Warfare and the Anzac troops are the hot topics of the day, with historical material, photographs of post-campaign ceremonies, and sound recordings available for educational purposes and to preserve their significance.
Anzac Day FAQs
What does Anzac Day stand for?
‘Anzac’ stands for Australian and New Zealand Army Corps.
Why is Anzac Day important?
Anzac Day is among Australia’s most important national holidays. The day marks the historical military action by the Australian and New Zealand forces during World War I.
How many Anzacs died at Gallipoli?
By the end of the campaign, around 130,000 men had died, including 8,700 Australians and 2,800 New Zealanders.
How to Observe Anzac Day
Attend a dawn service
Military forces favored the half-light of dawn for launching an attack. As a result, a dawn vigil became the basis for commemoration in several places after the war. Partake in this reflective tradition by attending a dawn service.
Visit a war memorial
Sometimes the best way to celebrate is through peace and solitude. Visit a war memorial to brush up on your history and learn the names of those who gave their lives.
Plan a trip to Gallipoli
Australian and New Zealand forces engaged in the Gallipoli military campaign on April 25, 1915, which became the original inspiration for the holiday. Visit the commemorative memorials and stunning battlefield sites for an eye-opening experience and learn why it helped foster a sense of national identity for New Zealand and Australia.
5 Facts About Anzac Day
The Anzacs were only volunteers
Brave men signed up for the Anzacs voluntarily to fight for their country.
Only on Anzac Day
A traditional gambling game called ‘Two-up’ is only played on Anzac Day in Australia.
Last man standing
The last surviving soldier who fought in the Gallipoli campaign, Alec Campbell, passed away in 2002.
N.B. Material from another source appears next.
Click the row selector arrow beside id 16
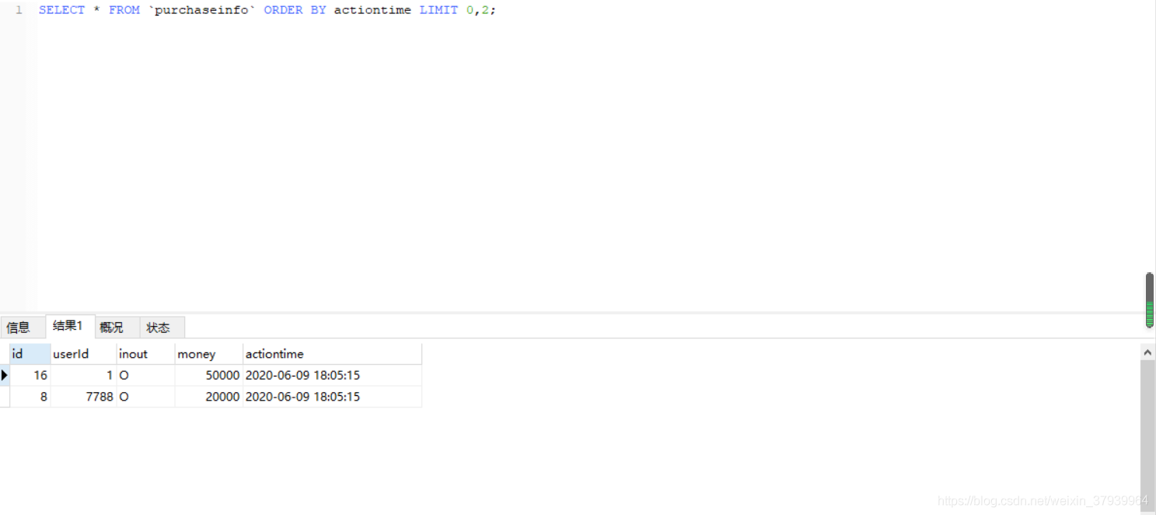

Anzac biscuits broke teeth
Originally, the Anzac biscuits were hard, square biscuits that became a staple food and even souvenirs.
The soldiers on both sides called a truce during the Gallipoli campaign for eight hours to bury their dead.
Why Anzac Day is Important
It's a day of remembrance
Anzac Day began as a day to honor those who lost their lives in World War I. Now it recognizes all veterans who have paid the ultimate price.
These warriors embody courage and sacrifice on the battlefield and demonstrate what it means to truly serve a country.
Mateship is an important Australian idiom that represents loyalty, companionship, and equality among people (especially men). Anzac Day honors the perseverance of military forces and the strength of their bond during hardship. The landings on the beach at Gallipoli remain a culturally defining moment for Australia and New Zealand.